Data extracted from a collection:
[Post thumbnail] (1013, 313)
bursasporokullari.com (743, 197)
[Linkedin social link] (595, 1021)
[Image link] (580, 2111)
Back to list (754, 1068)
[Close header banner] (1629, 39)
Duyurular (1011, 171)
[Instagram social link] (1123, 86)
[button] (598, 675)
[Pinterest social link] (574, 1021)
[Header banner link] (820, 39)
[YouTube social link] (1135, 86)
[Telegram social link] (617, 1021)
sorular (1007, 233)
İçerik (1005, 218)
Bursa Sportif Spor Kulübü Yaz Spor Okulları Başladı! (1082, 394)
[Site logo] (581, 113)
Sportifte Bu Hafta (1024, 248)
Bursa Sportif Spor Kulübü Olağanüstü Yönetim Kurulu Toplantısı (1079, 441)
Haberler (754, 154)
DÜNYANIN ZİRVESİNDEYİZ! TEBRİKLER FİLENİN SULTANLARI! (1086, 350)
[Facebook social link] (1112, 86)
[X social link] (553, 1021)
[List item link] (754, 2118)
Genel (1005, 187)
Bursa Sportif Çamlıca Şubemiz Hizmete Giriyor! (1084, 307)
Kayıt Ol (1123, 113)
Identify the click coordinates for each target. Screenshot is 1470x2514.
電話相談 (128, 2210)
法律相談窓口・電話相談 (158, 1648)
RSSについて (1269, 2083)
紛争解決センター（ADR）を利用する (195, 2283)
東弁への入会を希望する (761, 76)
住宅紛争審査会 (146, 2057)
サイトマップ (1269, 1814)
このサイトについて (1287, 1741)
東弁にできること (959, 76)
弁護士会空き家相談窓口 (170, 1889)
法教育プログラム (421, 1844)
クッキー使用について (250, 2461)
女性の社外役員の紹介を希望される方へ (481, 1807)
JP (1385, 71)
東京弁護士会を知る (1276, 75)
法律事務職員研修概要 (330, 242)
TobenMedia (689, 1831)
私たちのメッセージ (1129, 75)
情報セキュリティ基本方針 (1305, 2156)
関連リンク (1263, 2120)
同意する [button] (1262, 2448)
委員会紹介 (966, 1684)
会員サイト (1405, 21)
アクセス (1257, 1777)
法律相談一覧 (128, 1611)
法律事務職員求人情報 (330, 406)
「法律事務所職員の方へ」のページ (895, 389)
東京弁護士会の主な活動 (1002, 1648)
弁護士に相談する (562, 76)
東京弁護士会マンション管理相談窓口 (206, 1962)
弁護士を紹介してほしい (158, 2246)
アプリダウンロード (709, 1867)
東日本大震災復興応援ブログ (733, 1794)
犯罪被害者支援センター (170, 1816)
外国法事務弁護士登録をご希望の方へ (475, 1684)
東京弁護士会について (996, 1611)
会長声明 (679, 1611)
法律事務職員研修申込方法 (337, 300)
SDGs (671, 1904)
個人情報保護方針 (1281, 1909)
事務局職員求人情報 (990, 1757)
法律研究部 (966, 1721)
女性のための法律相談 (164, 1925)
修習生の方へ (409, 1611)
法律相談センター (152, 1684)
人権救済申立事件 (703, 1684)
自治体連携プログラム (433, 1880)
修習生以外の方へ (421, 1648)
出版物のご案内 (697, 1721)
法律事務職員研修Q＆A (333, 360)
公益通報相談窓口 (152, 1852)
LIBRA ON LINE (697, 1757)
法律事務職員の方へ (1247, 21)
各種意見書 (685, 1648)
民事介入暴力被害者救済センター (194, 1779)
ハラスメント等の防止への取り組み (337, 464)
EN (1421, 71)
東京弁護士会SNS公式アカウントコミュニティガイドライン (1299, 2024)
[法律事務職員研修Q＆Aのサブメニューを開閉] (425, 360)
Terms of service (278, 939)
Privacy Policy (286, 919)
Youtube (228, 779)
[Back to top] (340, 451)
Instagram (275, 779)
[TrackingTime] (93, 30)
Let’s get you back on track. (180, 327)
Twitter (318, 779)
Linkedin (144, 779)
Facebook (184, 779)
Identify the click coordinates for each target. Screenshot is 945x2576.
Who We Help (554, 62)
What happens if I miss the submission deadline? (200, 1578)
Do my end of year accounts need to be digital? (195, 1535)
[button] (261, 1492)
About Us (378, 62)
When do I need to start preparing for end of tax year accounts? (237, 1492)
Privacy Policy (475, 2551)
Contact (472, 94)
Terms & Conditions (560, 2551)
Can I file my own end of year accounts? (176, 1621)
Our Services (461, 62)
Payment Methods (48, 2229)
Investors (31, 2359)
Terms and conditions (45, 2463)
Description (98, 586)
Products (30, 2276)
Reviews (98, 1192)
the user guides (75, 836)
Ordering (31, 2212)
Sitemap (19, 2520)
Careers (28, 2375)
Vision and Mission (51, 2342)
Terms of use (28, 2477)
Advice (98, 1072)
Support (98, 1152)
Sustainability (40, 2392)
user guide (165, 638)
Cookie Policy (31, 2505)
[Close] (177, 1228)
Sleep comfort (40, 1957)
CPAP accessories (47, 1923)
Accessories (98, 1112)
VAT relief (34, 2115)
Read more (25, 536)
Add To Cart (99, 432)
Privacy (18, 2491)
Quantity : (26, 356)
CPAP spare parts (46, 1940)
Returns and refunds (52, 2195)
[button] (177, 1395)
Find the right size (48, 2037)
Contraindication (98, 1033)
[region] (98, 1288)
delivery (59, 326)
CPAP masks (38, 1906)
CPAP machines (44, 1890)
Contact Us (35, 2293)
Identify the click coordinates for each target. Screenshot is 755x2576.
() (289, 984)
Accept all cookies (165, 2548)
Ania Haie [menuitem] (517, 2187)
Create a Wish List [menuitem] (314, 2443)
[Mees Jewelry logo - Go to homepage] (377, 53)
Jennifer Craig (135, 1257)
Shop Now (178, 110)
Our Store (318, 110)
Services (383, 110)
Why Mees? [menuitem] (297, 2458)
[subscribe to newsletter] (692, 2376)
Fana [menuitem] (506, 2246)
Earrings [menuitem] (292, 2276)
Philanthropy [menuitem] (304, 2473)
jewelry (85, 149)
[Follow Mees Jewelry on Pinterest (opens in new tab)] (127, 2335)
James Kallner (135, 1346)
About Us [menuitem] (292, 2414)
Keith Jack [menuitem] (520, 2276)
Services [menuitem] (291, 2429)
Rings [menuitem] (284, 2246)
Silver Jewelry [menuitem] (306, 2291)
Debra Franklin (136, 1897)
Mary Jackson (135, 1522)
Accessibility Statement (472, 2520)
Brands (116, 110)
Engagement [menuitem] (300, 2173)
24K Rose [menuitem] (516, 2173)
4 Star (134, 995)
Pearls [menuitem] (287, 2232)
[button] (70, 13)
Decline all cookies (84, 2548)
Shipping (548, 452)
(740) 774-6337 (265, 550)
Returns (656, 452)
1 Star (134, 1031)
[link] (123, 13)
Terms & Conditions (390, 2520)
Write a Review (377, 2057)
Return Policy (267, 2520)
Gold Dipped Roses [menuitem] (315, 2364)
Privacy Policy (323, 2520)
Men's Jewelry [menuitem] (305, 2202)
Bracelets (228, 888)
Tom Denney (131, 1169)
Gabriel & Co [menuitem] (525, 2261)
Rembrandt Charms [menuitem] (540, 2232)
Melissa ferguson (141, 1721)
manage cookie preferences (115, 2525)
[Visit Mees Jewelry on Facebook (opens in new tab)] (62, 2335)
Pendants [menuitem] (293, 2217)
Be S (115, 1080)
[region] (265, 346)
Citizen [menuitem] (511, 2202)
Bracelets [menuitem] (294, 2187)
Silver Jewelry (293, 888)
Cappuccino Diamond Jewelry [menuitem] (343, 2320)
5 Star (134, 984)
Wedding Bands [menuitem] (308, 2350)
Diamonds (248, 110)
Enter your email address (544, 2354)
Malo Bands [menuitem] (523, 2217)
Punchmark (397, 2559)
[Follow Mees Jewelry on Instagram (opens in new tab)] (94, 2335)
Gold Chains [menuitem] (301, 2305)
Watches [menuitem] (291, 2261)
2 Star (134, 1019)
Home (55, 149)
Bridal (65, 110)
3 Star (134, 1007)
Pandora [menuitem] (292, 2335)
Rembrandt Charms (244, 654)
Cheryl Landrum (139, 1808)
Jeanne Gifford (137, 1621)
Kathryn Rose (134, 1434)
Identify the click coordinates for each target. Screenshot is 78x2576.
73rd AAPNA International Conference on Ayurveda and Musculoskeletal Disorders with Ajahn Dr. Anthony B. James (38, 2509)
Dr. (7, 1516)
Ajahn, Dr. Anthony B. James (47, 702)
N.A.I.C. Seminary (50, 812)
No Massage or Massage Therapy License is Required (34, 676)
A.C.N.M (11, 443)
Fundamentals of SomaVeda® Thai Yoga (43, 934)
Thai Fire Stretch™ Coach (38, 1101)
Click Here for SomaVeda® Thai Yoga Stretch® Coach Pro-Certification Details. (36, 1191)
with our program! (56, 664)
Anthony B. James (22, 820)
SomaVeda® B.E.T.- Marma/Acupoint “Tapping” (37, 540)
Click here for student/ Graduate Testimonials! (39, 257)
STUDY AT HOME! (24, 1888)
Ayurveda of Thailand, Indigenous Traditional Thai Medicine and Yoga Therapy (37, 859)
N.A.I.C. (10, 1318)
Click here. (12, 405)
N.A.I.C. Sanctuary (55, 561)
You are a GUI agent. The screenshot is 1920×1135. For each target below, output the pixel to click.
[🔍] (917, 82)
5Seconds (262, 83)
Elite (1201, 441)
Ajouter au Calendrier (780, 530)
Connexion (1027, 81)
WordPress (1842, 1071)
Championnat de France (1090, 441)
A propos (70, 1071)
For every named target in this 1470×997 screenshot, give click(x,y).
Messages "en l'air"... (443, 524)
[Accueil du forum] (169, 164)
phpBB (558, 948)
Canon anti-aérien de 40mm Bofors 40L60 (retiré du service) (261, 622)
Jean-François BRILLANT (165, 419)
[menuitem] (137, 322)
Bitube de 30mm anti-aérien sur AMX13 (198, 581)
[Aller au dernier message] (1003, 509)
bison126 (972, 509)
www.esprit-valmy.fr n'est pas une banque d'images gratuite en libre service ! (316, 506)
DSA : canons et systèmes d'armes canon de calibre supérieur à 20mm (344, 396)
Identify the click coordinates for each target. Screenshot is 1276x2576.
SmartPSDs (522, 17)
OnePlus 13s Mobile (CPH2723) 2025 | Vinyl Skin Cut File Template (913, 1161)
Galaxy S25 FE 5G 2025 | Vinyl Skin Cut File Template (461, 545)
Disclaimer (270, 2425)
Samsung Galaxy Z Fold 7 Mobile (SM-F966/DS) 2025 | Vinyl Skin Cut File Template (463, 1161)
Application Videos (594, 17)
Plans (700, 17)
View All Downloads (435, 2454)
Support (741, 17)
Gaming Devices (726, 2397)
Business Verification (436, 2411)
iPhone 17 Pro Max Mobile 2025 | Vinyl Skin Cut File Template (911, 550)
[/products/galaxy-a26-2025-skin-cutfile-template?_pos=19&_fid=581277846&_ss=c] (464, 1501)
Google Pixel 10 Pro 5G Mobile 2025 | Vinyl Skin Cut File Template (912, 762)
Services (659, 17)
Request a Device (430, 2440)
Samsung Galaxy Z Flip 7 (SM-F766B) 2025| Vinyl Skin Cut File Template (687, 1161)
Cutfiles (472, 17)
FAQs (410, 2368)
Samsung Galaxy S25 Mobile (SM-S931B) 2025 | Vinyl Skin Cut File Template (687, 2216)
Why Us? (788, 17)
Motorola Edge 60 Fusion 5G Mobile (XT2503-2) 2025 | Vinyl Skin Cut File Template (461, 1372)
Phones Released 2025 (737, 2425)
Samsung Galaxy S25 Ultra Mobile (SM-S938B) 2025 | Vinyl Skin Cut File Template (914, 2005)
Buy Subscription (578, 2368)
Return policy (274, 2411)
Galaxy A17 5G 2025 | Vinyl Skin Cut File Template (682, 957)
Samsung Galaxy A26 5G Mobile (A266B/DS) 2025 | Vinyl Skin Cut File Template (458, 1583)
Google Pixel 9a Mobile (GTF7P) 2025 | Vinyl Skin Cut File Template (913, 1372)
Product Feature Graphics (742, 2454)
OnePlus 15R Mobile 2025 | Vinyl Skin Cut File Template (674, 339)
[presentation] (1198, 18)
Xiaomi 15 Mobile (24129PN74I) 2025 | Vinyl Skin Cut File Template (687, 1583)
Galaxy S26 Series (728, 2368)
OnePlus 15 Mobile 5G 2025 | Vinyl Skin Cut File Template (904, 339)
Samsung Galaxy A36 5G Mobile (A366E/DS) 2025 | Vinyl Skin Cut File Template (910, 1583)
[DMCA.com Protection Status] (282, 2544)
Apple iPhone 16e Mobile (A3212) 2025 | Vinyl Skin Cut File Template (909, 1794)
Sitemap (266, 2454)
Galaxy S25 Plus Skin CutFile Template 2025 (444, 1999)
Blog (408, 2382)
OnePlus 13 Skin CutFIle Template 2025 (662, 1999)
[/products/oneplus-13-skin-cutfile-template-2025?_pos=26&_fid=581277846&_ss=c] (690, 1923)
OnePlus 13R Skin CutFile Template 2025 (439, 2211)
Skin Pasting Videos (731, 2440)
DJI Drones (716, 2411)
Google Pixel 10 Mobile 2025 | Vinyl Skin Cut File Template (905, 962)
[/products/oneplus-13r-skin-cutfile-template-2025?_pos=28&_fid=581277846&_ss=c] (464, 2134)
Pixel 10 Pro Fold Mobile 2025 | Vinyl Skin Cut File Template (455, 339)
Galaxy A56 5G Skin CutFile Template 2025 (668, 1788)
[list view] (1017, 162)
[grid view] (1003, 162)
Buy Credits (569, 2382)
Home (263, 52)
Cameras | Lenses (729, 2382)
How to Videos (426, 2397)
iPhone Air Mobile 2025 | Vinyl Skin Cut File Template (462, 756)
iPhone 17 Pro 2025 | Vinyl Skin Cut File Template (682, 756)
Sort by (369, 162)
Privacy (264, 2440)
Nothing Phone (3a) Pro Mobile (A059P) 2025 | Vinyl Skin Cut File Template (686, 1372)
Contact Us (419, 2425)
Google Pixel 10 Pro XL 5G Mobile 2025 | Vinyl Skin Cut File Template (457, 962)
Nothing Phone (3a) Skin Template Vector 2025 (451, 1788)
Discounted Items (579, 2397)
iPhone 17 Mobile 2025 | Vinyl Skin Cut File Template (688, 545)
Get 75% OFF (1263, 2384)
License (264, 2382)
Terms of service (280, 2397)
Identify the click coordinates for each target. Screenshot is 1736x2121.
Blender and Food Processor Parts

◆ Work instruction:
Starting at the line that contains "[Telegram social link] (617, 1021)" and stopping after the line that contains "Haberler (754, 154)", write out every line exactly as it appears above, and no other line.

◆ Task result:
[Telegram social link] (617, 1021)
sorular (1007, 233)
İçerik (1005, 218)
Bursa Sportif Spor Kulübü Yaz Spor Okulları Başladı! (1082, 394)
[Site logo] (581, 113)
Sportifte Bu Hafta (1024, 248)
Bursa Sportif Spor Kulübü Olağanüstü Yönetim Kurulu Toplantısı (1079, 441)
Haberler (754, 154)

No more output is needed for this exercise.